§ Description of the task: Output all of the data below exactly as given.

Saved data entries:

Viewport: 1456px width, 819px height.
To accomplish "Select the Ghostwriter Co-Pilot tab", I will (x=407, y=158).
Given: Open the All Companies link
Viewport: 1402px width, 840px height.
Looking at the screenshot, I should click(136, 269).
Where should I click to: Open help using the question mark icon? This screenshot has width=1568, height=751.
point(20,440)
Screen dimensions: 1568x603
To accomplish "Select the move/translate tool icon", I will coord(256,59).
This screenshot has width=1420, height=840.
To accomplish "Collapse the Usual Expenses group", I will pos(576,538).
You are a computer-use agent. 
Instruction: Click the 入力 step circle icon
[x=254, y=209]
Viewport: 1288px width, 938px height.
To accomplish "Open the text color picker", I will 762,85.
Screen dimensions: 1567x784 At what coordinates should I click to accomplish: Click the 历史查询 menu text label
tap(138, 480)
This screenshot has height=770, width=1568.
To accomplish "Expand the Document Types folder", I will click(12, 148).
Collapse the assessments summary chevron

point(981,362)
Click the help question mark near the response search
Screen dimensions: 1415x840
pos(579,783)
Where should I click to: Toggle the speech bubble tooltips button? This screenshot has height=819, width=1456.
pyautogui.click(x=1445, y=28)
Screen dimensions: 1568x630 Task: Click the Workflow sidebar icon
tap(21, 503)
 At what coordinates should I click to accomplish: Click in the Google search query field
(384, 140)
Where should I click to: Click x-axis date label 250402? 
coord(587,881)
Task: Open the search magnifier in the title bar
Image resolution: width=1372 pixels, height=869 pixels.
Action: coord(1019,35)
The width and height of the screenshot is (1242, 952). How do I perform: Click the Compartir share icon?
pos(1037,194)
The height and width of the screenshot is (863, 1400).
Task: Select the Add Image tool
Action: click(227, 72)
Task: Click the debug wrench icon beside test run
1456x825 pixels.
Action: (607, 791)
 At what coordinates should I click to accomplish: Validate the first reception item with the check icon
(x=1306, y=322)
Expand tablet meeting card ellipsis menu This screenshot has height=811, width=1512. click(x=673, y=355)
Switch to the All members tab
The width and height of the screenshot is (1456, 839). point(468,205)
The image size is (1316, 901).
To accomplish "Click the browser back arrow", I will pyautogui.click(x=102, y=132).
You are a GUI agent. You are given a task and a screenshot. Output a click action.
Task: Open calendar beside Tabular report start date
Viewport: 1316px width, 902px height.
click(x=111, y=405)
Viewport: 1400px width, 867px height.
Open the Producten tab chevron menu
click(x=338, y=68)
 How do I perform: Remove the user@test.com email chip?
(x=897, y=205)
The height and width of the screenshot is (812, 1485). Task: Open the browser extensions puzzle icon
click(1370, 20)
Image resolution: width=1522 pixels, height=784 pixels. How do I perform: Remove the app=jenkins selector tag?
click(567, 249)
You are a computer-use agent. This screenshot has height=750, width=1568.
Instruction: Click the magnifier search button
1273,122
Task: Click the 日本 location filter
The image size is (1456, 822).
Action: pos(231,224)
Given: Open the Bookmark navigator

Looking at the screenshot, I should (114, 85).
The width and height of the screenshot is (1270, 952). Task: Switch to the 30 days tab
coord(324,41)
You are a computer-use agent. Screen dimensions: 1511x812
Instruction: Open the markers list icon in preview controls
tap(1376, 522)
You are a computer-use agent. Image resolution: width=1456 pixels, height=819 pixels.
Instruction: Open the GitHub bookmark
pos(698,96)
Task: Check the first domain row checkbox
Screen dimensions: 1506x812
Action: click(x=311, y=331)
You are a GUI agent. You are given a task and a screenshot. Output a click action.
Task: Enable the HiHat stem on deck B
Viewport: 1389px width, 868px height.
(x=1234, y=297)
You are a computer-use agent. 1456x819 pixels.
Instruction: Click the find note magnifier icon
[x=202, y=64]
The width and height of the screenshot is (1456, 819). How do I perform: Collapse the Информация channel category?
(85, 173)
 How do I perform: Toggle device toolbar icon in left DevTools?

§ Task solution:
Viewport: 1456px width, 819px height.
To accomplish "Select the Ghostwriter Co-Pilot tab", I will (x=407, y=158).
Given: Open the All Companies link
Viewport: 1402px width, 840px height.
Looking at the screenshot, I should click(136, 269).
Where should I click to: Open help using the question mark icon? This screenshot has width=1568, height=751.
point(20,440)
Screen dimensions: 1568x603
To accomplish "Select the move/translate tool icon", I will coord(256,59).
This screenshot has width=1420, height=840.
To accomplish "Collapse the Usual Expenses group", I will pos(576,538).
You are a computer-use agent. 
Instruction: Click the 入力 step circle icon
[x=254, y=209]
Viewport: 1288px width, 938px height.
To accomplish "Open the text color picker", I will 762,85.
Screen dimensions: 1567x784 At what coordinates should I click to accomplish: Click the 历史查询 menu text label
tap(138, 480)
This screenshot has height=770, width=1568.
To accomplish "Expand the Document Types folder", I will click(12, 148).
Collapse the assessments summary chevron

point(981,362)
Click the help question mark near the response search
Screen dimensions: 1415x840
pos(579,783)
Where should I click to: Toggle the speech bubble tooltips button? This screenshot has height=819, width=1456.
pyautogui.click(x=1445, y=28)
Screen dimensions: 1568x630 Task: Click the Workflow sidebar icon
tap(21, 503)
 At what coordinates should I click to accomplish: Click in the Google search query field
(384, 140)
Where should I click to: Click x-axis date label 250402? 
coord(587,881)
Task: Open the search magnifier in the title bar
Image resolution: width=1372 pixels, height=869 pixels.
Action: coord(1019,35)
The width and height of the screenshot is (1242, 952). How do I perform: Click the Compartir share icon?
pos(1037,194)
The height and width of the screenshot is (863, 1400).
Task: Select the Add Image tool
Action: click(227, 72)
Task: Click the debug wrench icon beside test run
1456x825 pixels.
Action: (607, 791)
 At what coordinates should I click to accomplish: Validate the first reception item with the check icon
(x=1306, y=322)
Expand tablet meeting card ellipsis menu This screenshot has height=811, width=1512. click(x=673, y=355)
Switch to the All members tab
The width and height of the screenshot is (1456, 839). point(468,205)
The image size is (1316, 901).
To accomplish "Click the browser back arrow", I will pyautogui.click(x=102, y=132).
You are a GUI agent. You are given a task and a screenshot. Output a click action.
Task: Open calendar beside Tabular report start date
Viewport: 1316px width, 902px height.
click(x=111, y=405)
Viewport: 1400px width, 867px height.
Open the Producten tab chevron menu
click(x=338, y=68)
 How do I perform: Remove the user@test.com email chip?
(x=897, y=205)
The height and width of the screenshot is (812, 1485). Task: Open the browser extensions puzzle icon
click(1370, 20)
Image resolution: width=1522 pixels, height=784 pixels. How do I perform: Remove the app=jenkins selector tag?
click(567, 249)
You are a computer-use agent. This screenshot has height=750, width=1568.
Instruction: Click the magnifier search button
1273,122
Task: Click the 日本 location filter
The image size is (1456, 822).
Action: pos(231,224)
Given: Open the Bookmark navigator

Looking at the screenshot, I should (114, 85).
The width and height of the screenshot is (1270, 952). Task: Switch to the 30 days tab
coord(324,41)
You are a computer-use agent. Screen dimensions: 1511x812
Instruction: Open the markers list icon in preview controls
tap(1376, 522)
You are a computer-use agent. Image resolution: width=1456 pixels, height=819 pixels.
Instruction: Open the GitHub bookmark
pos(698,96)
Task: Check the first domain row checkbox
Screen dimensions: 1506x812
Action: click(x=311, y=331)
You are a GUI agent. You are given a task and a screenshot. Output a click action.
Task: Enable the HiHat stem on deck B
Viewport: 1389px width, 868px height.
(x=1234, y=297)
You are a computer-use agent. 1456x819 pixels.
Instruction: Click the find note magnifier icon
[x=202, y=64]
The width and height of the screenshot is (1456, 819). How do I perform: Collapse the Информация channel category?
(85, 173)
 How do I perform: Toggle device toolbar icon in left DevTools?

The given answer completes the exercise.